____ Supplied records

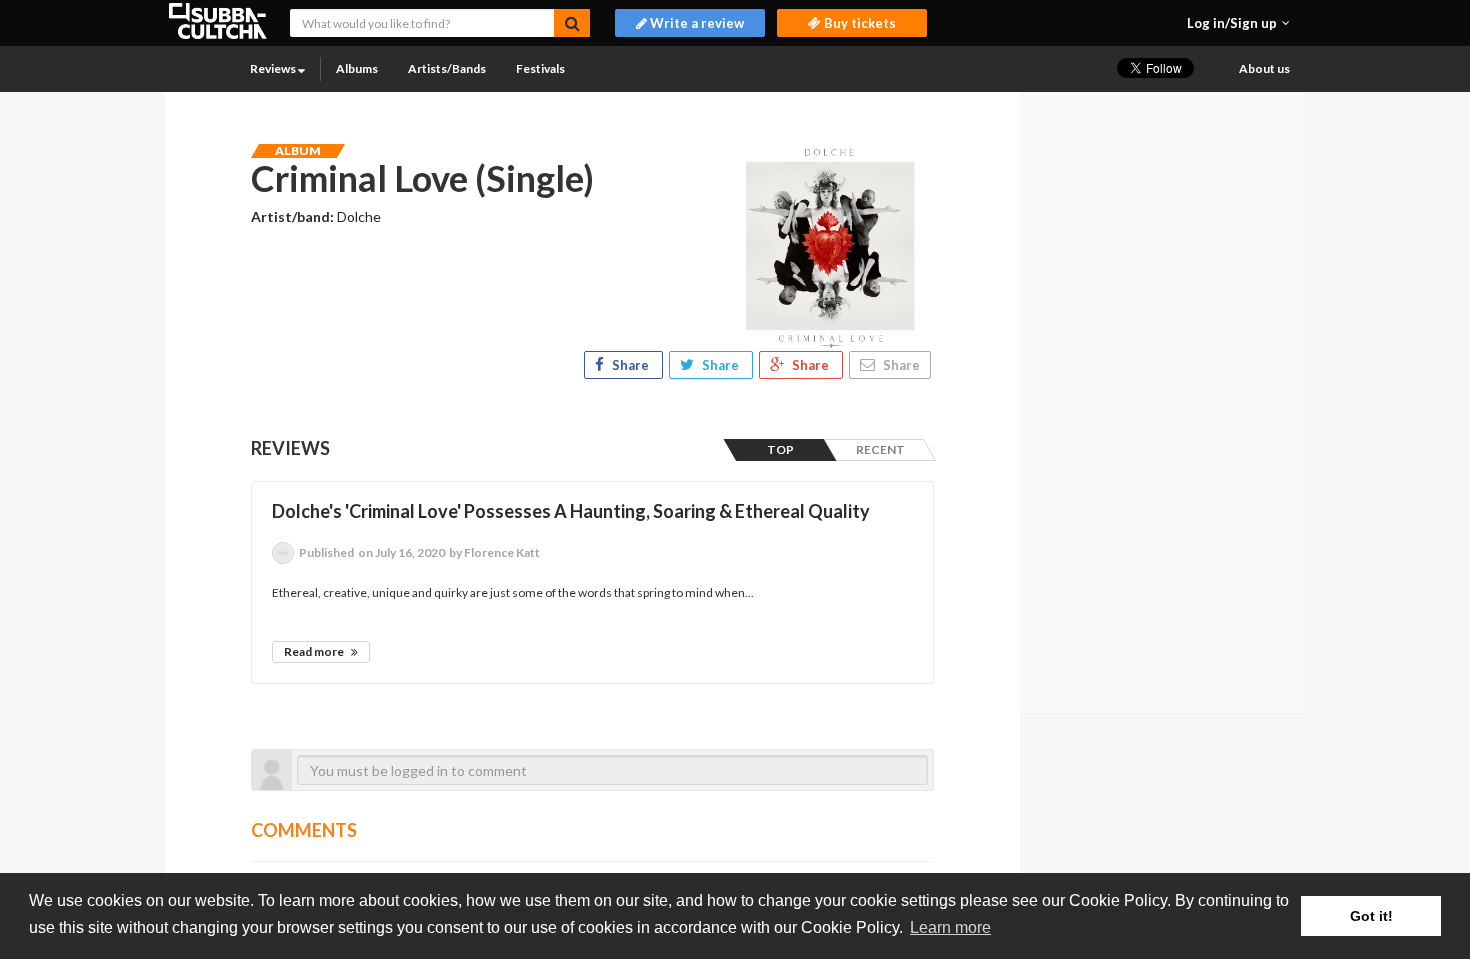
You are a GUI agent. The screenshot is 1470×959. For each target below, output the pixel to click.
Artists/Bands (447, 68)
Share (630, 365)
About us (1264, 68)
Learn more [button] (950, 927)
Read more (315, 651)
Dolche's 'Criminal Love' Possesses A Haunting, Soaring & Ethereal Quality (571, 511)
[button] (1238, 23)
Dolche (359, 216)
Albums (357, 68)
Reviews (274, 68)
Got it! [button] (1371, 916)
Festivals (540, 68)
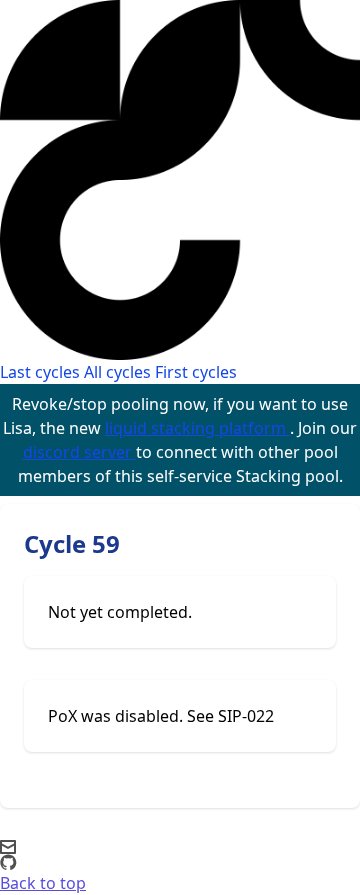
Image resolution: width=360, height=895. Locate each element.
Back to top (43, 883)
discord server (79, 452)
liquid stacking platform (197, 428)
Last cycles (40, 372)
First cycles (196, 372)
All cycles (117, 372)
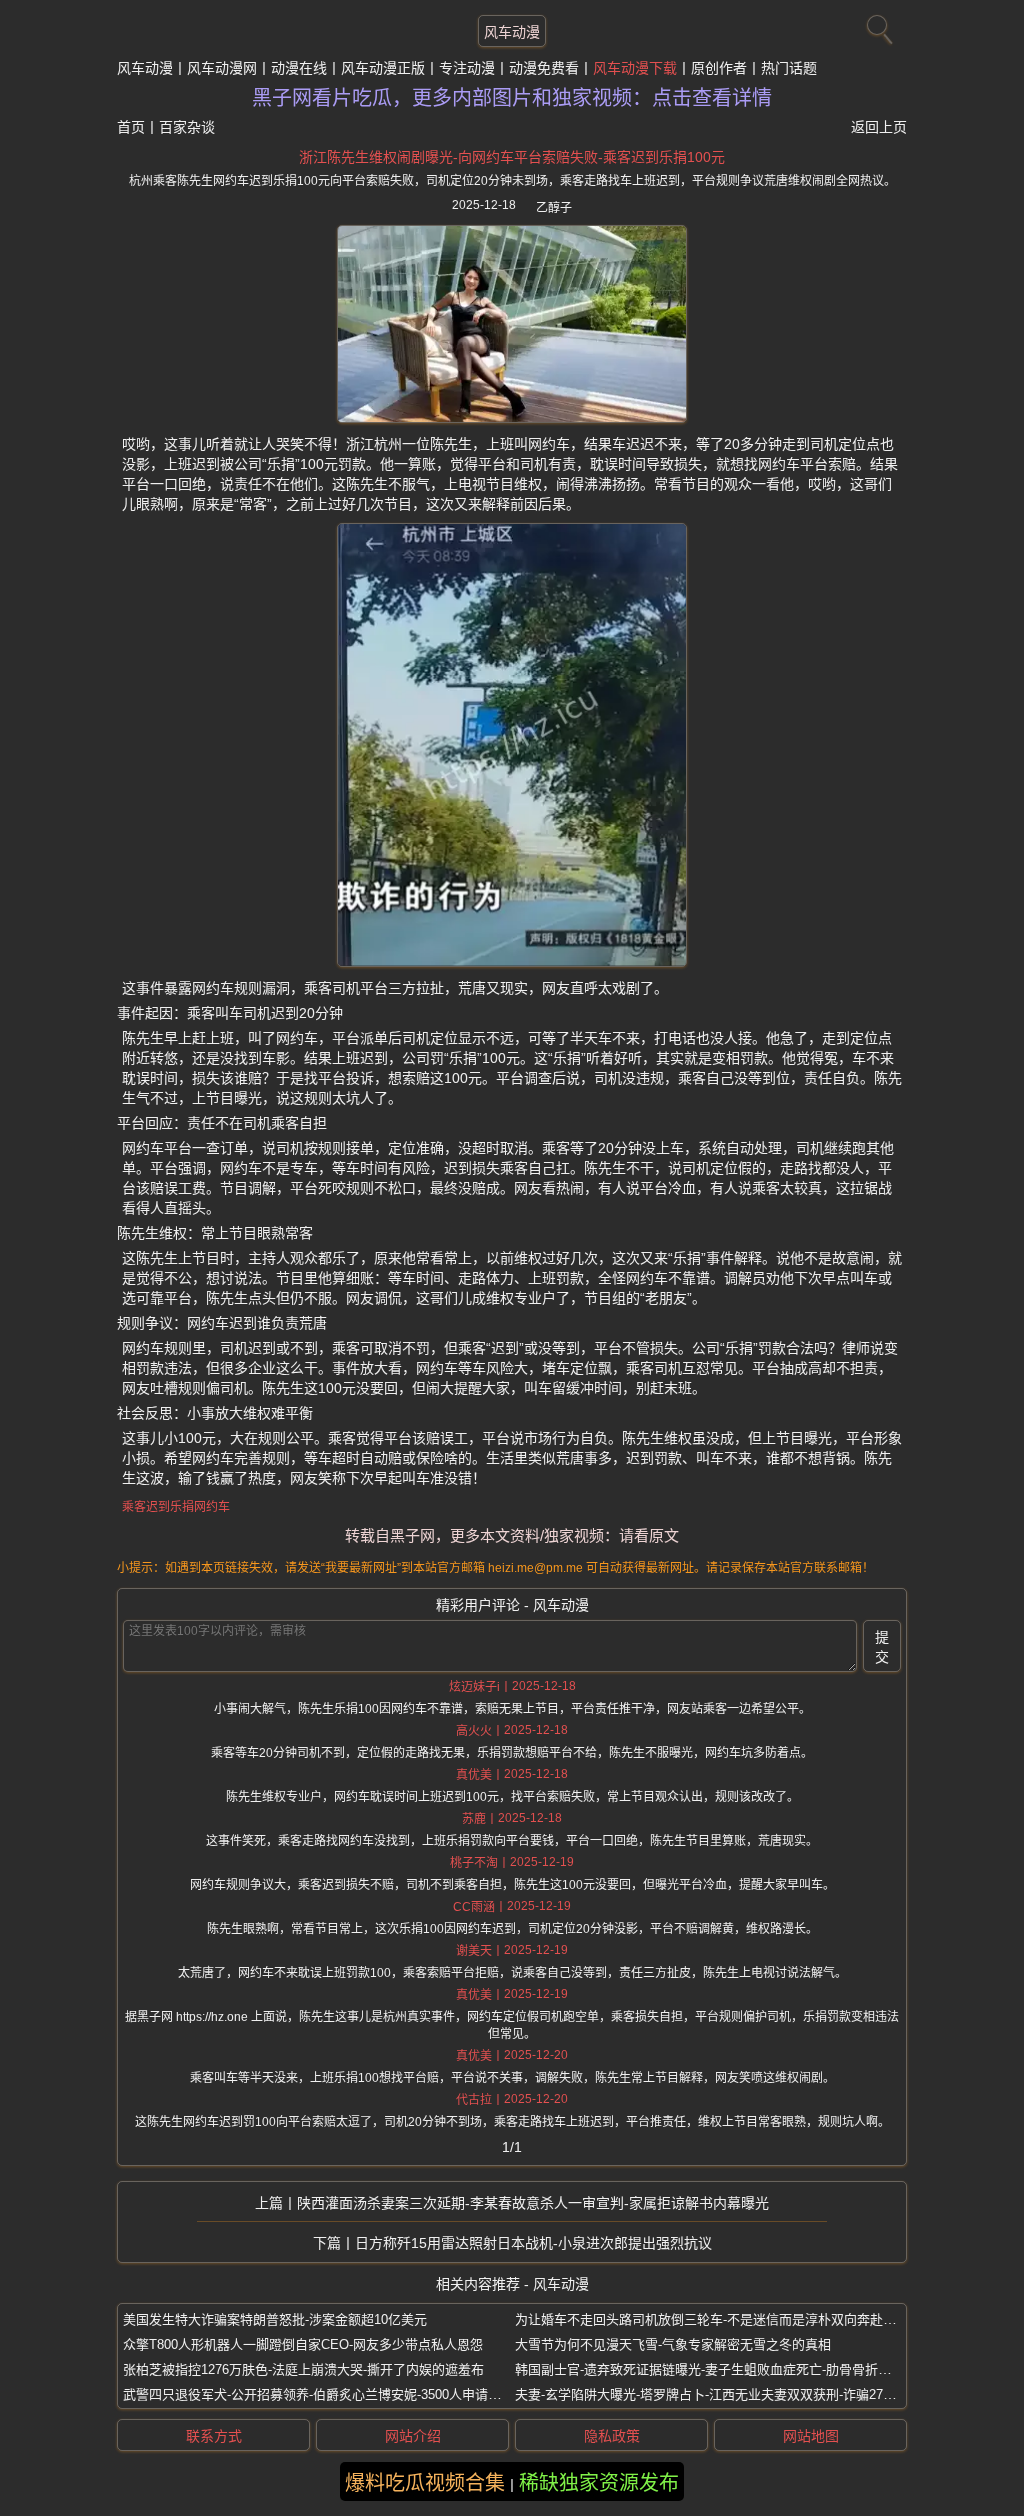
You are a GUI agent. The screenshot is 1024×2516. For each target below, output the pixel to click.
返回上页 (879, 127)
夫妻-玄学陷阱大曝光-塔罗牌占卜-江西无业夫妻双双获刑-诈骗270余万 (715, 2394)
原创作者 (719, 68)
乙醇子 (554, 208)
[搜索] (877, 25)
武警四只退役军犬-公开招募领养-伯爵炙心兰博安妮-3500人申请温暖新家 (331, 2394)
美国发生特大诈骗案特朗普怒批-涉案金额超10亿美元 (275, 2319)
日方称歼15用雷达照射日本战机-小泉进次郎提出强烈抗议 (533, 2243)
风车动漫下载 (635, 68)
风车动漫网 (222, 68)
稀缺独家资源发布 (599, 2483)
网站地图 (811, 2436)
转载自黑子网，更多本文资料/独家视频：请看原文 (512, 1535)
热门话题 (789, 68)
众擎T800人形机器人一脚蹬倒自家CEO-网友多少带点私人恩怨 (303, 2344)
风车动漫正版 (383, 68)
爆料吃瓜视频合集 (425, 2483)
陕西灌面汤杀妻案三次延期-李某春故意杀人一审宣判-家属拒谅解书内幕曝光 (533, 2203)
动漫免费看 (544, 68)
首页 (131, 127)
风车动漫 (512, 32)
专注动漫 (467, 68)
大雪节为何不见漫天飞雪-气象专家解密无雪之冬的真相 (673, 2344)
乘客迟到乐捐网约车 (176, 1507)
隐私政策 (612, 2436)
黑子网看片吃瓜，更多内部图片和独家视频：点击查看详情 (512, 98)
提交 (882, 1647)
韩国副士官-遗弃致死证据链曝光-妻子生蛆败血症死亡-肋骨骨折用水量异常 (729, 2369)
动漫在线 (299, 68)
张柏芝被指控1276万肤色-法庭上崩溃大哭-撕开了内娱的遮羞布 (303, 2369)
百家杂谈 (187, 127)
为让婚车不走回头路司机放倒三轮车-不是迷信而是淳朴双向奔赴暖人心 (718, 2319)
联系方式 (214, 2436)
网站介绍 (413, 2436)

________

▸ **Exercise prompt**
Count each line of the entries that holds the word "cycles", then state the total and nothing more.

▸ **Solution**
3